# Tutorial on training an Exchange Correlation Functional using Deepchem

### Introduction to Density Functional Theory and Exchange Correlation Functionals

   Density-functional theory (DFT) is a theory used to calculate the electronic structure of atoms, molecules, and solids. Its objective is
to use the fundamental laws of quantum mechanics to quantitatively
comprehend the properties of materials.
    
   There are serious limitations to the tradional methods used to approximate solutions to the Schrödinger equation of N interacting electrons moving in an external potential. Whereas in DFT, instead of the many-body wave function, the density (n(r)) is a function of three spatial coordinates.
    
   The many-body electronic ground state can be described using single-particle    equations and an effective potential thanks to the Kohn-Sham theory. The exchange-correlation potential, which accounts for many-body effects, the Hartree potential, which describes the electrostatic electron-electron interaction, and the ionic potential resulting from the atomic cores make up the effective potential.
    
   The difference between the total exact energy and the total of the rest of the energy terms (such as kinetic energy), is known as the exchange-correlation energy. The exchange-correlation functional is obtained by calculating the functional derivate of the XC energy w.r.t the
electron density function. 

### Setup 

In [None]:
!pip install --pre deepchem
!pip install git+https://github.com/diffqc/dqc.git
!pip install pylibxc2

### Datasets

#### Types 

There are 4 types of DFT data object implementations that are used to determine the type of calculation to be carried out on the data point.

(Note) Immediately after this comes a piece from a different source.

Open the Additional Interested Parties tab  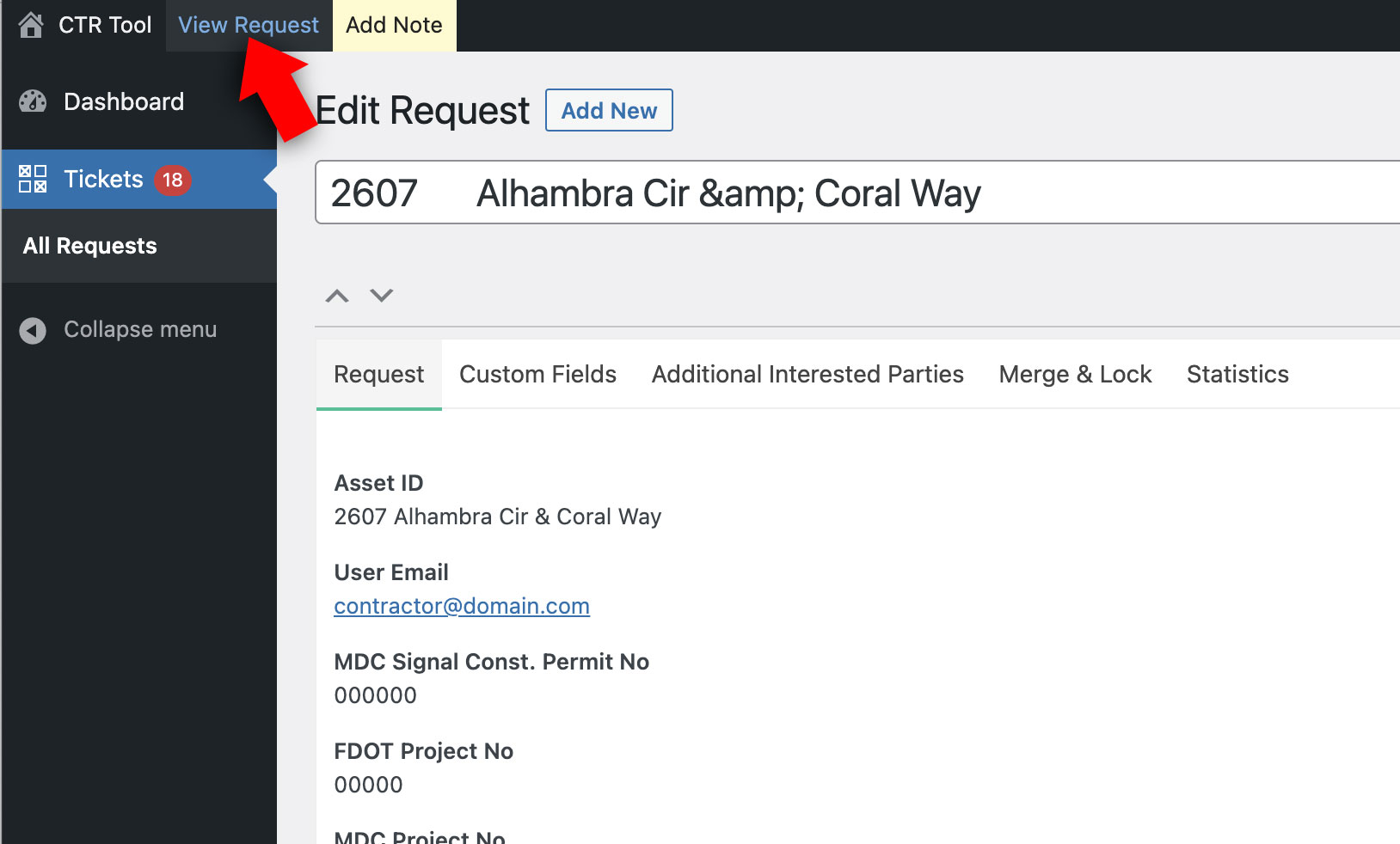[807, 374]
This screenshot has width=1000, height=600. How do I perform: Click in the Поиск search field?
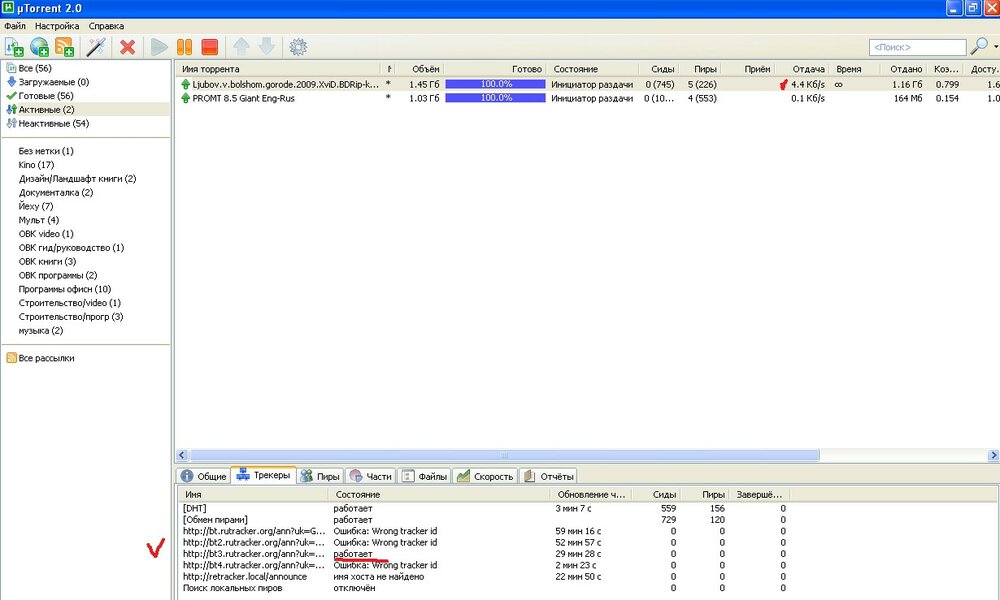(x=917, y=47)
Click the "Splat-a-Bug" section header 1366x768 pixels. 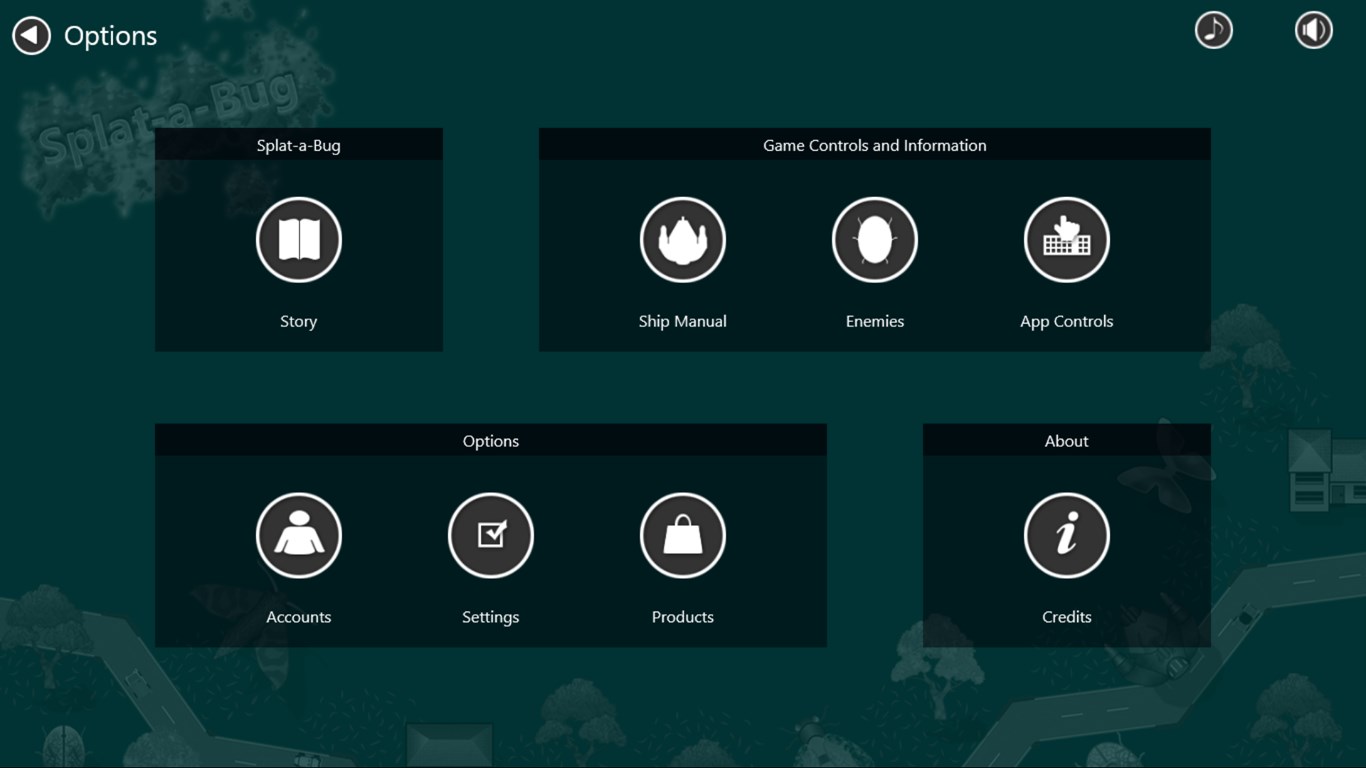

These types are: "ae", "ie", "dm", "dens", that stand for atomization energy, ionization energy, density matrix and density profile respectively.

#### Calculating ground truth values 

   For the AE and IE entry types, we use pre- calculated values from the NIST databases. For the DM and Dens datatypes, we calcute the true values using a non-DFT method called CCSD. (we use the PYSCF library to do so) 
   In this example, we will calculate the initial density matrix for Hydrogen Fluoride. 

In [None]:
# INSTALL PYSCF 
!pip install pyscf
import pyscf

In [None]:
# create a pyscf mol 
mol = gto.M(atom= 'H 0.86625 0 0; F -0.86625 0 0', basis='6-311++G(3df,3pd)' ,unit="Bohr")
mf  = scf.UHF(mol).run()
mcc = cc.UCCSD(mf)
mcc.kernel()

# obtain the total density matrix
modm = mcc.make_rdm1()
aodm0 = np.dot(mf.mo_coeff[0], np.dot(modm[0], mf.mo_coeff[0].T))
aodm1 = np.dot(mf.mo_coeff[1], np.dot(modm[1], mf.mo_coeff[1].T))
aodm = aodm0 + aodm1

# save the value in a .npy file
dm = torch.as_tensor(aodm, dtype=torch.double)
outfile = "output.npy"
np.save(outfile, dm)


#### An example of the data type format: 
"
e_type : 'ie'
true_val: '0.53411947056'
systems: [{'moldesc': 'N 0 0 0',
      'basis': '6-311++G(3df,3pd)',
       'spin': '3'},
      {'moldesc': 'N 0 0 0',
      'basis': '6-311++G(3df,3pd)',
      'charge': 1,
       'spin': '2'}]  
"
       
These values are stored in .yaml files. In case of 'dens' and 'dm', the true value will be replaced by the .npy file name containing the ccsd values.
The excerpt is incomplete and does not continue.